Quarto quesito: elezione del Consiglio superiore della magistratura
Il Consiglio superiore della magistratura è l’organo di autogoverno della magistratura, con lo scopo di mantenerla indipendente rispetto agli altri poteri dello Stato. È composto da 24 membri, eletti per un terzo dal Parlamento e per due terzi dai magistrati. Oggi, per candidarsi, è necessario presentare almeno 25 firme di altri magistrati a proprio sostegno. Queste firme, oggi, sono spesso fornite col supporto delle varie correnti politiche interne alla magistratura.

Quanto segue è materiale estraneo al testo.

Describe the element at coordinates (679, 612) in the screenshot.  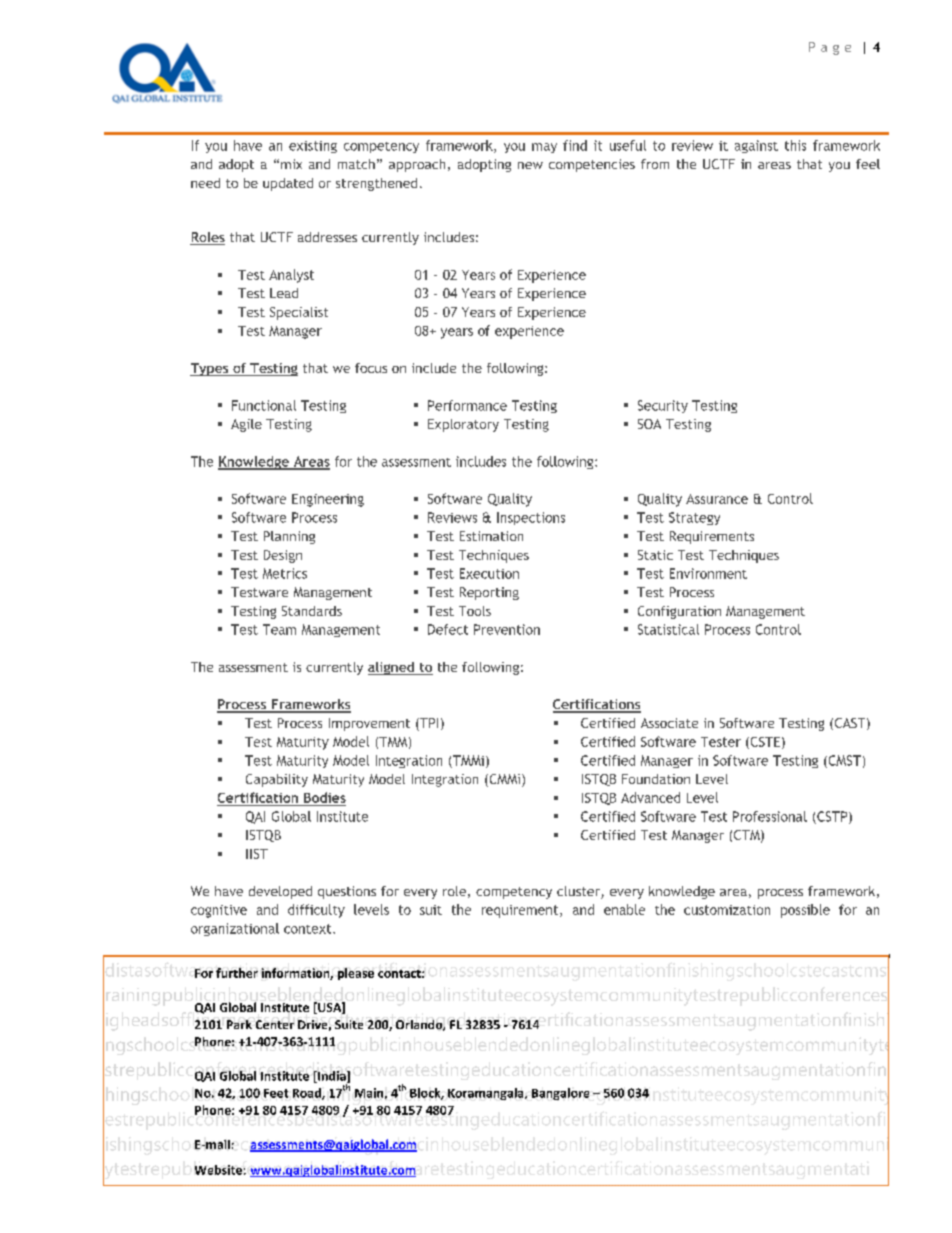
I see `Configuration` at that location.
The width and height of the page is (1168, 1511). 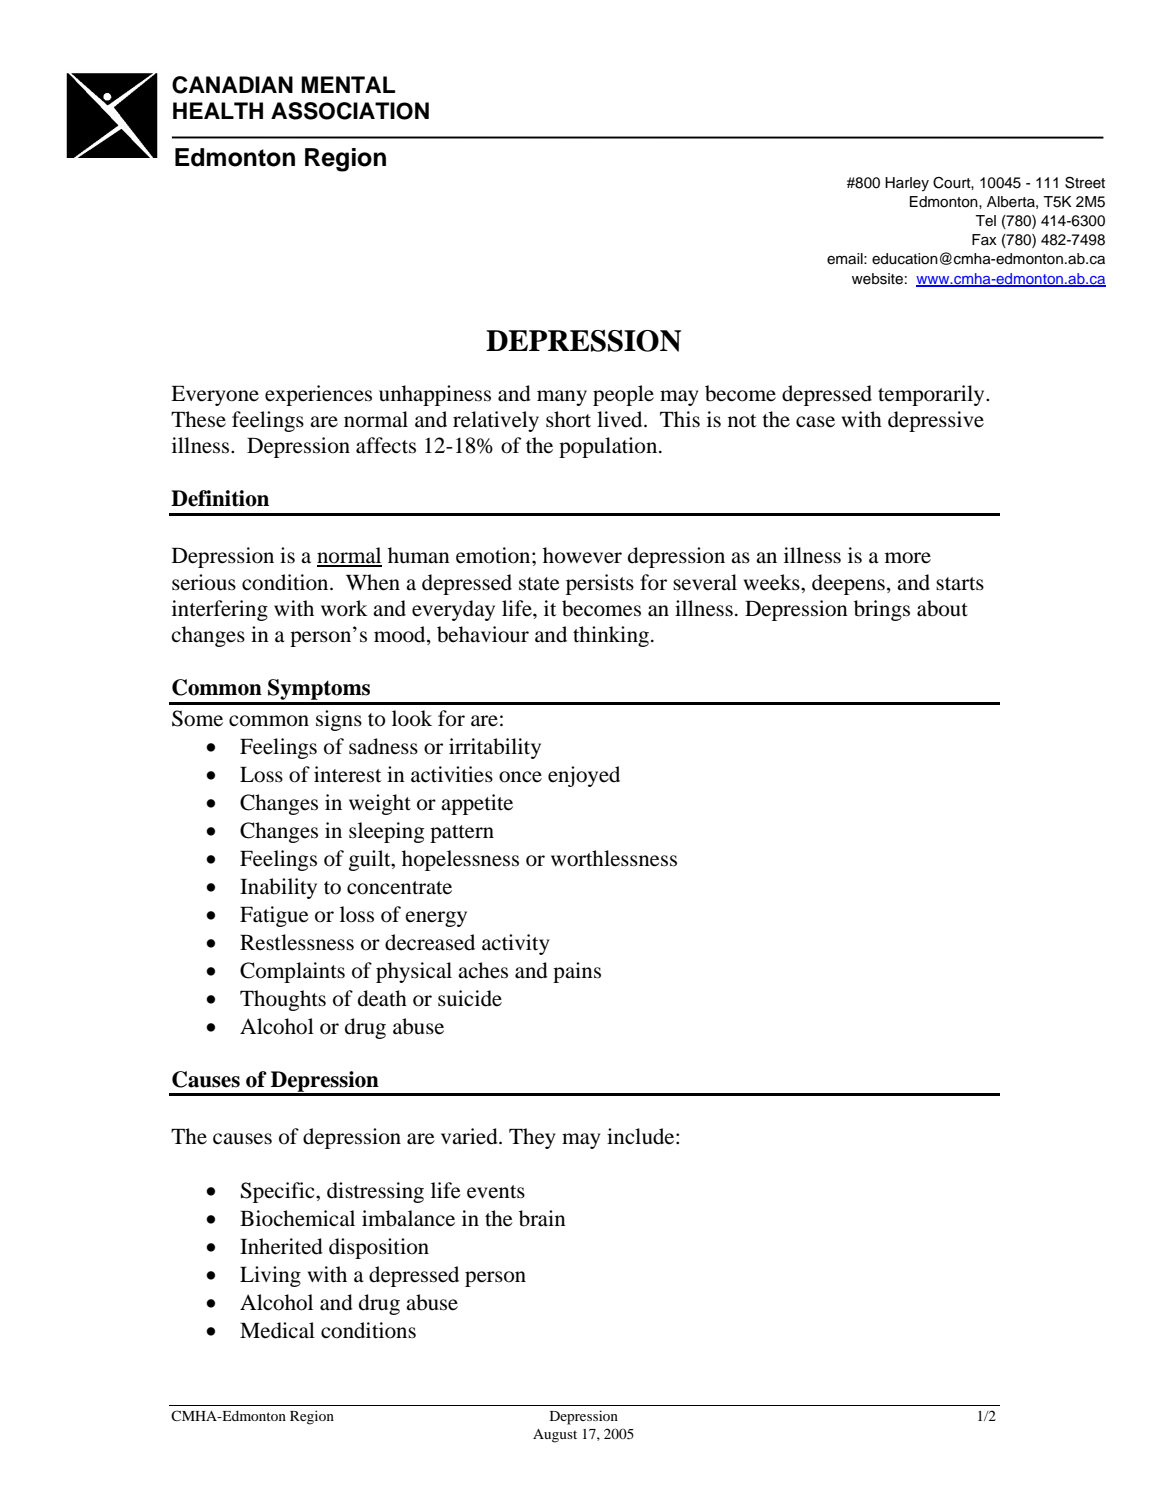 I want to click on August, so click(x=555, y=1436).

Se vince il “sì” non sarà più necessario l’obbligo di trovare queste firme, ma basterà presentare la propria candidatura.
Chi è per il “sì” sostiene che in questo modo i magistrati potrebbero sganciarsi dall’obbligo di trovare accordi politici e dal sistema delle correnti, così da premiare il merito piuttosto che l’adesione politica. Si limiterebbe anche la lottizzazione delle nomine, cioè la spartizione delle cariche tra i diversi orientamenti politici.
Chi è per il “no” afferma che la riforma non eliminerebbe il potere delle correnti poiché interviene in modo poco rilevante. Ma c’è anche chi non vede le correnti come un sistema negativo in sé, in quanto aggregazioni di persone che condividono ideali e principi comuni.
Se vuoi eliminare l’obbligo di trovare 25 firme per candidarsi al Consiglio superiore della magistratura vota “sì”, altrimenti vota “no”.
Quinto quesito: valutazione dei magistrati
In Italia, i magistrati vengono valutati ogni quattro anni sulla base di pareri motivati, ma non vincolanti, dagli organi che compongono il Consiglio superiore della magistratura e il Consiglio direttivo della Corte di Cassazione. In questi organi, insieme ai magistrati, ci sono anche avvocati e professori universitari, ma soltanto i magistrati possono votare nelle valutazioni professionali degli altri magistrati.
Se vince il “sì” anche avvocati e professori universitari avrebbero il diritto di votare sull’operato dei magistrati.
Chi è per il “sì” sostiene che questa riforma renderebbe la magistratura meno autoreferenziale e la valutazione dei magistrati più oggettiva.
Chi è per il “no” è convinto che non sia opportuno dare agli avvocati il ruolo di valutare i magistrati, dato che nei processi i pubblici ministeri rappresentano la controparte degli avvocati. Le valutazioni potrebbero, per questo motivo, essere pregiudizievoli e ostili. Allo stesso modo, i magistrati potrebbero essere influenzati dal trovarsi di fronte a un avvocato coinvolto nella sua valutazione professionale.
Se vuoi che anche gli avvocati e i professori universitari possano valutare i magistrati vota “sì”, altrimenti vota “no”.